There is, furthermore, a great gulf between occasional appeals to a relatively uncontroverted (albeit theologically erroneous) ESS position as a useful counter-example to egalitarian claims that subordination necessarily entails inequality on the one side and determined advocacy of ESS as a disputed doctrine that grounds the submission of women to men upon the submission of the Son to the Father on the other. The second approach unhelpfully entangles our doctrine of the Trinity with our account of relations between the sexes and overloads isolated texts like 1 Corinthians 11:3--a slender bridge that must now support heavy theological traffic--in the theological formulation of both of these positions.
Egalitarians have developed various highly speculative doctrines of the Trinity that conform to their assumptions about ideal communal relations. Such doctrines often weaken the unity of the immanent and the economic Trinity and struggle to do justice to the relational order of taxis. Complementarians are far better placed to criticize egalitarians at these points when they themselves are not invested in tendentious doctrines of the Trinity that supposedly ground their own stance on the sexes.

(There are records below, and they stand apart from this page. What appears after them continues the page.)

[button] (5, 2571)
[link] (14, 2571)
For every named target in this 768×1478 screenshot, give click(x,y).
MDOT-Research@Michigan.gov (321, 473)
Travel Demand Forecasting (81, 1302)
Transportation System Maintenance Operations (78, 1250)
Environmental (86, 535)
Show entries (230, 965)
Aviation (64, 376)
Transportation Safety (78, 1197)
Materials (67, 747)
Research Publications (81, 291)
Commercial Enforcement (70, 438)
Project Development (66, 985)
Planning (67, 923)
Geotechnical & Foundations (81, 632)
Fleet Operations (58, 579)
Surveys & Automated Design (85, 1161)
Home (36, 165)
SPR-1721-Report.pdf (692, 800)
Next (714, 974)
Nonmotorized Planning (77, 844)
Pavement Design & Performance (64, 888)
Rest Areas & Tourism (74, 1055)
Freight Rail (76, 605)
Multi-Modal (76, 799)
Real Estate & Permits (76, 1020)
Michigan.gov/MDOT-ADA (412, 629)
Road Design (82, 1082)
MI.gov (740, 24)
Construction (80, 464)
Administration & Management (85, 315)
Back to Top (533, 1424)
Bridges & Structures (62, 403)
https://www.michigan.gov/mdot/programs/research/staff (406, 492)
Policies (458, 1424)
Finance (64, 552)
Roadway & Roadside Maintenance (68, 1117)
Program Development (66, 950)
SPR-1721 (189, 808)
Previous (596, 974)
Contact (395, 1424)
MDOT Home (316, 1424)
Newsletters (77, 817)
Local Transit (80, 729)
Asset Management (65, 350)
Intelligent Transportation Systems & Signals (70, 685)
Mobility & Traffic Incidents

There are, I believe, genuine grounds for concern that the desire for complementarian co-belligerency and visible consensus against the threat of egalitarianism is preventing some complementarian advocates of ESS from forthrightly addressing serious theological divergences within their own camp. This recent controversy--even though marred by partisanship--has demonstrated that, at its best, the family of complementarian viewpoints can be robust and mutually sharpening in its self-criticism. However, fruitful self-criticism is considerably less likely to occur the more that we are encouraged to circle the wagons and as conflict with non-complementarian opponents dominates our theological horizons.